China's transformation from one of the world's poorest countries to its second largest economy in just a single generation is nothing short of astonishing.
But, at this juncture, the nation of 1.3 billion people is traversing some economic rough patches.
For example, Elliott Wave International's November 2018 Global Market Perspective noted:
On October 19, a Bloomberg story titled "China's Problems Keep Piling Up" listed a widening array of economic troubles. One subtle but important issue is a record high in bond defaults. In September, the 2018 total rose to 19 defaults.

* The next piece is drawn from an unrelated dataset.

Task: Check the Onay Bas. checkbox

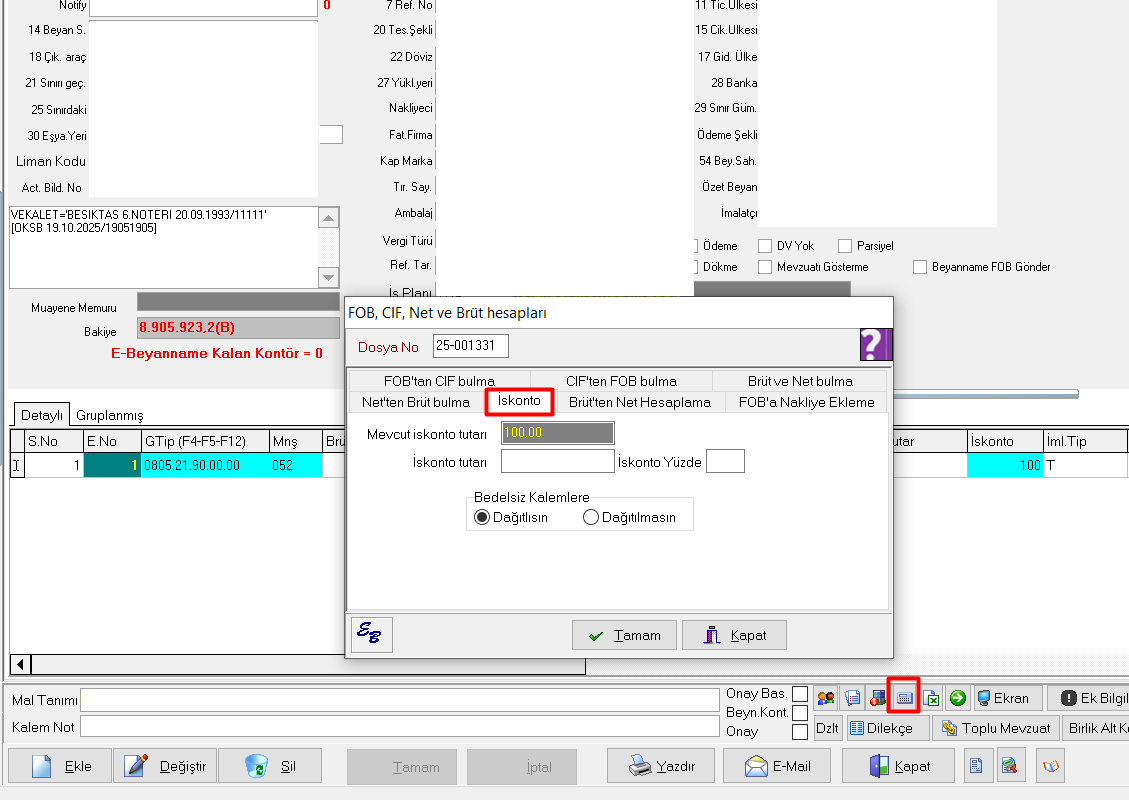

The number is minuscule by global standards, but it is critical to realize that it is an increase from zero prior to 2014.
Another development of note is price deflation.
Read this excerpt from a Dec. 9 article from the South China Morning Post:
China suffered another economic blow on Sunday with the return of the deflation threat, a day after it reported slower than expected growth in exports and imports.
A fall in both consumer and producer price indexes was a result of weakness in demand from both Chinese consumers and investors and reflected their reluctance to spend as confidence in future growth is undermined by the trade war with the US.
The figures add the challenge faced by the Chinese leadership in keeping economic growth on track ahead of the annual central economic work conference, where policies for next year will be determined.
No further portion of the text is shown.